10

I've been using GNU SED on and off for a couple of years now. It spins me out a bit sometimes, but it does a good job... for single-byte char sets!
I now and then notice references to GNU SED being Unicode-aware, but the closest I've seen of this is its "binary" mode.. and binary is not Unicode.
Can GSED process a Unicode text file at CodePoint resolution, including and especially \r\n (Windows)... and if it can, does it expect UTF-8, UTF-16, or what? and how does SED detect the encoding?

Peter.O
  • 3,093

1 Answers1

1

I don't know a ton about sed, but after some hard Googling it seems to have support for a variety of code pages through the LANG environment variable. I believe UTF-8 is in fact the default in the absence of LANG. I don't know how the Windows port is set up though. I do have a strong suspicion that sed performs no detection processing at all on the input stream.

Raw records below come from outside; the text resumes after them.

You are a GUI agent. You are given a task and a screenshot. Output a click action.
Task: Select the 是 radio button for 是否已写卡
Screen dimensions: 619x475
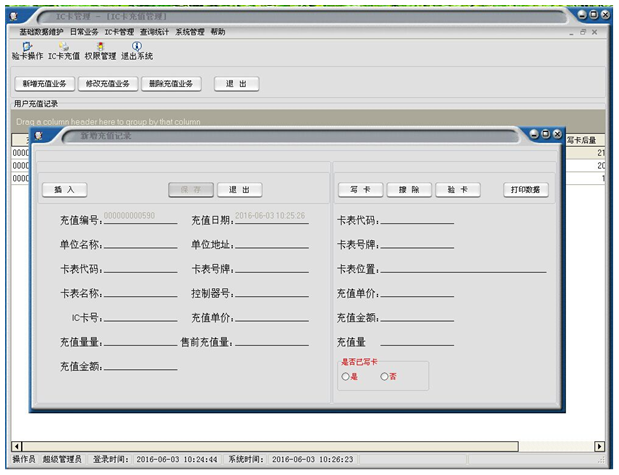click(x=345, y=376)
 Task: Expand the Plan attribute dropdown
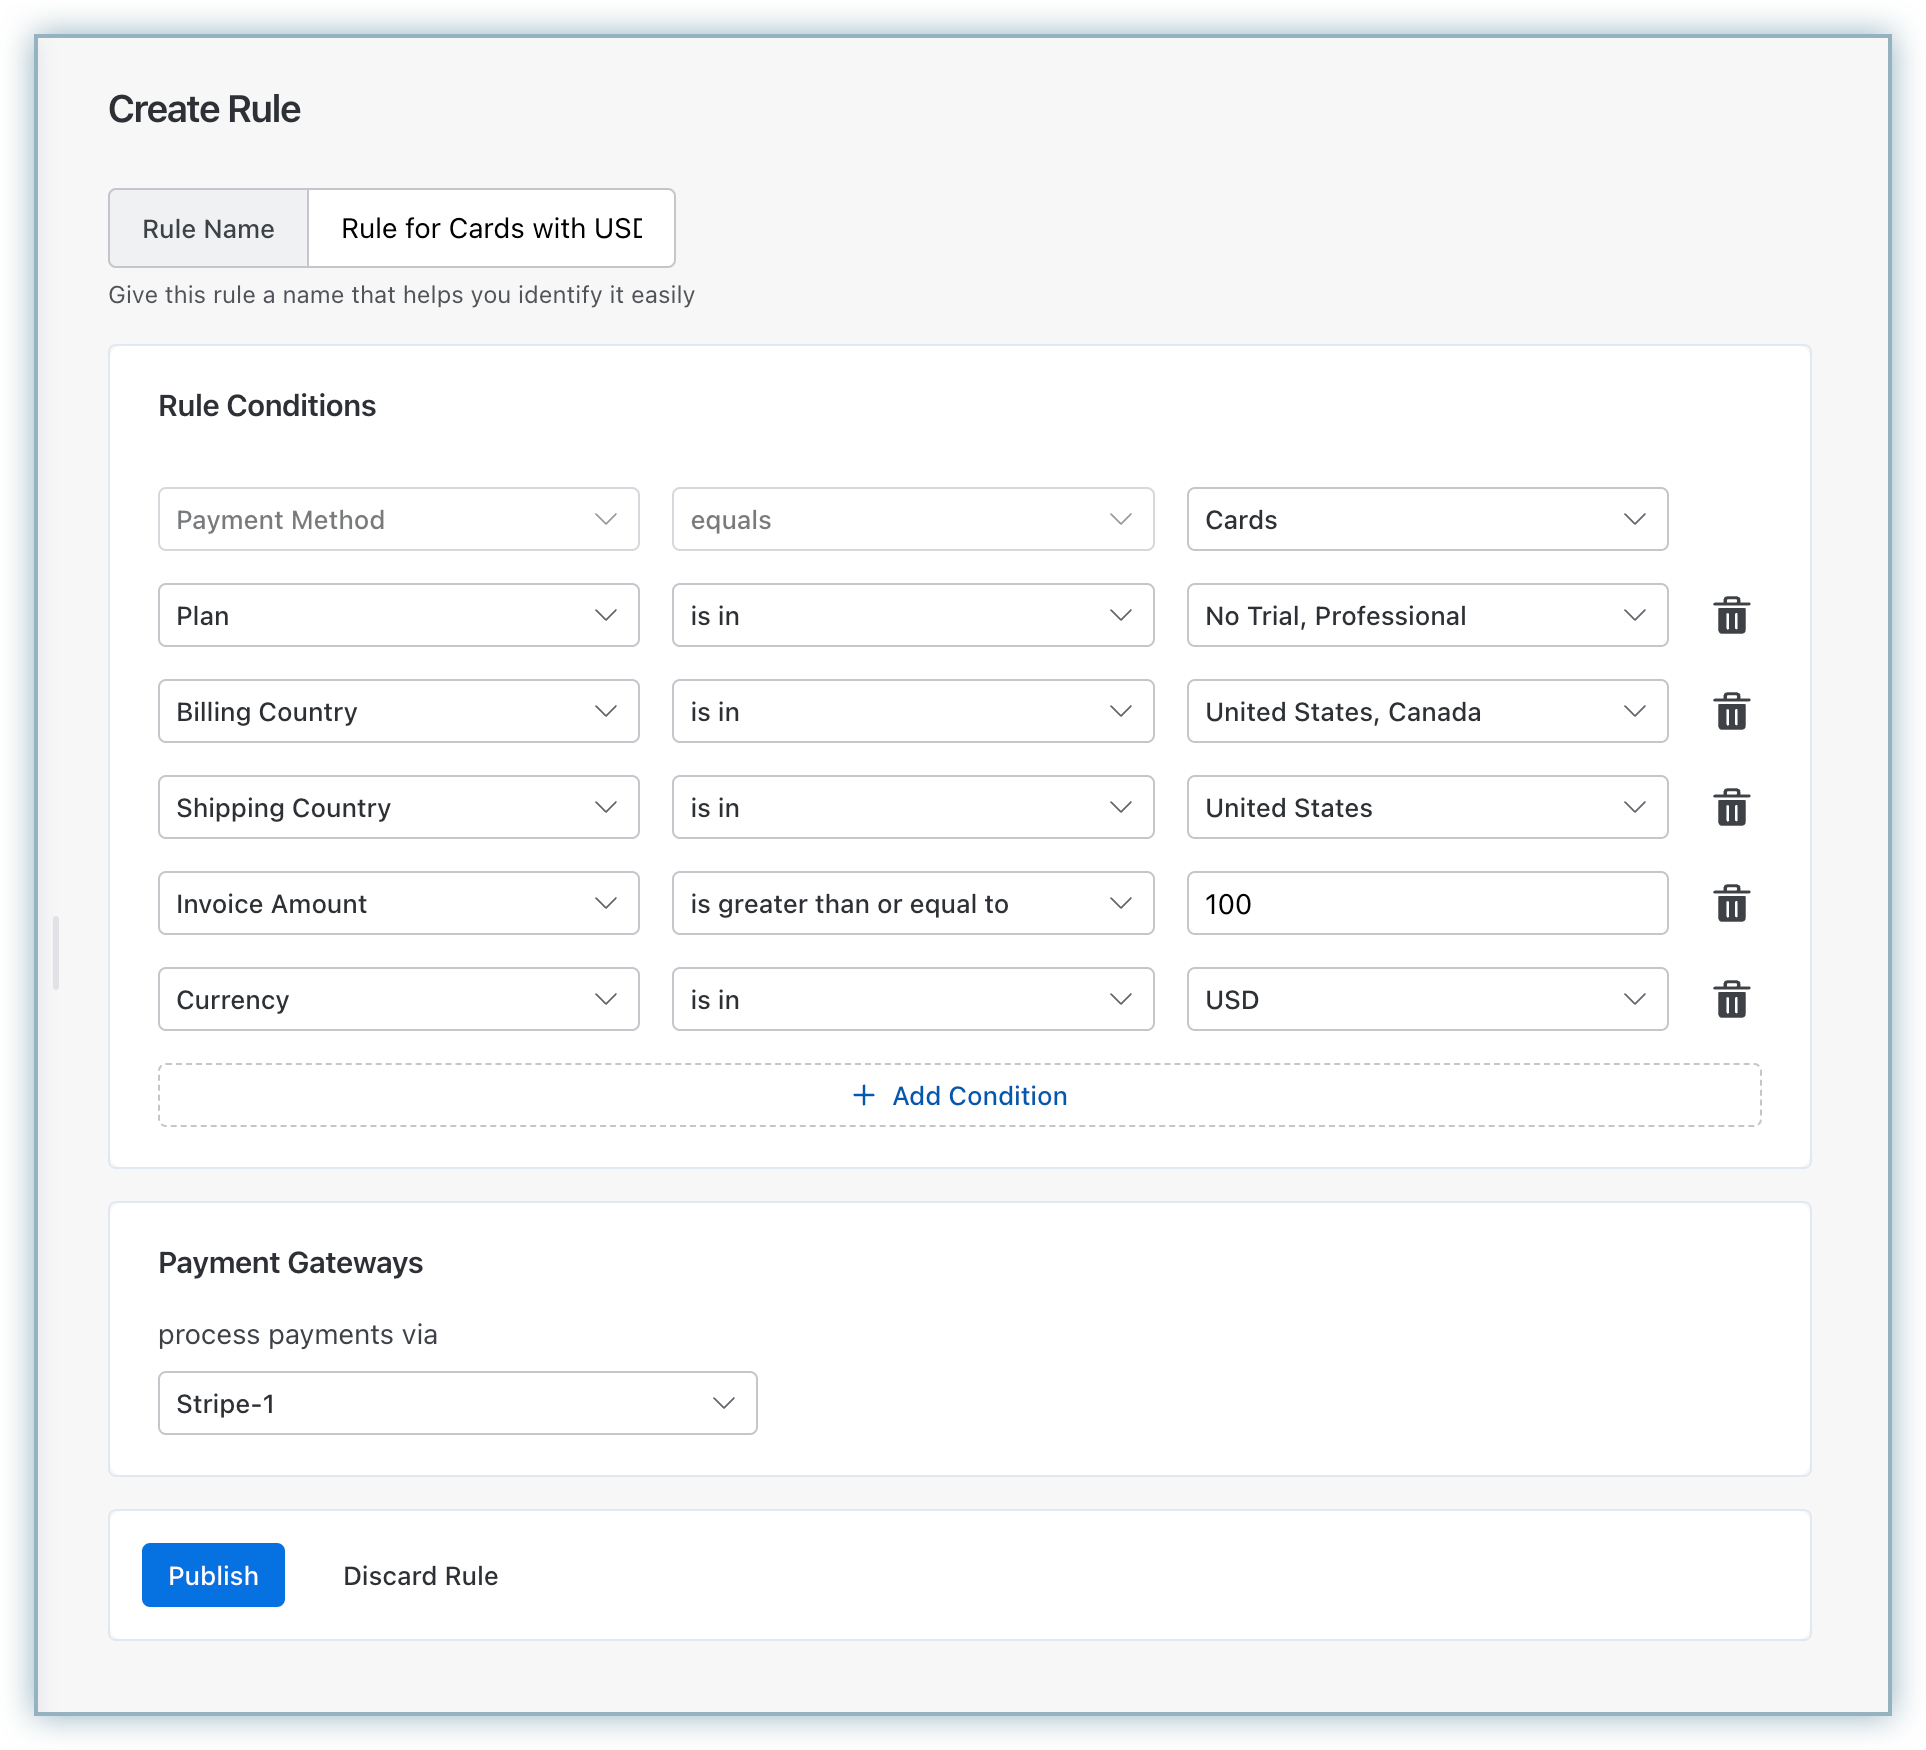pos(398,615)
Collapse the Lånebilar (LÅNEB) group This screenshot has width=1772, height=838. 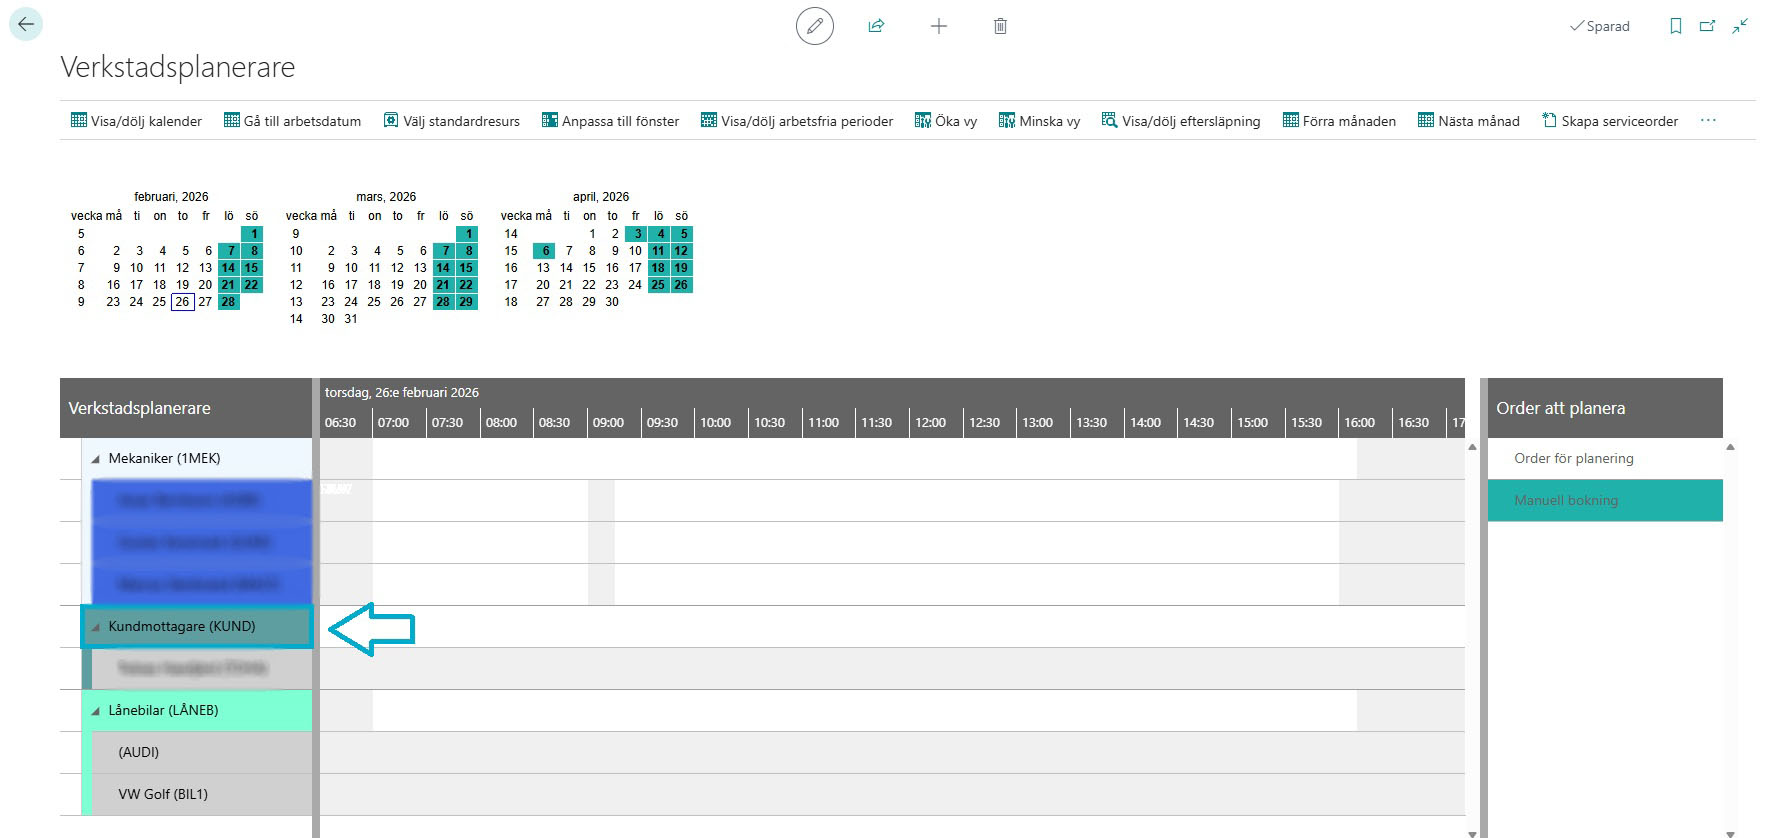coord(96,711)
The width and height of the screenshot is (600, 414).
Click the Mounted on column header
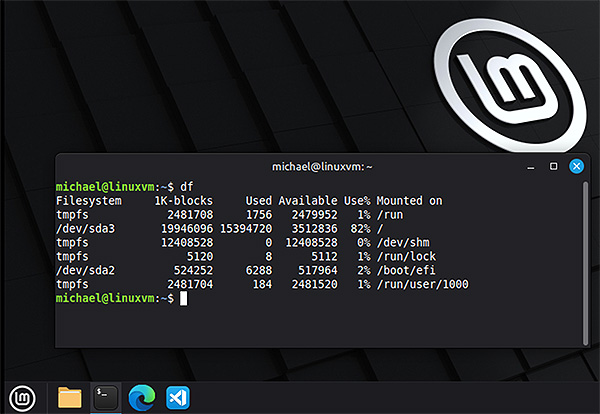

Sources: https://stackoverflow.com/questions/67410/why-does-sed-fail-with-international-characters-and-how-to-fix http://omgili.com/mailinglist/cygwin/cygwin/com/20100520123926GA1432onderneming10xs4allnl.html

You could also try escape characters as mentioned here: http://forums.whirlpool.net.au/forum-replies-archive.cfm/841095.html That seems very cumbersome though.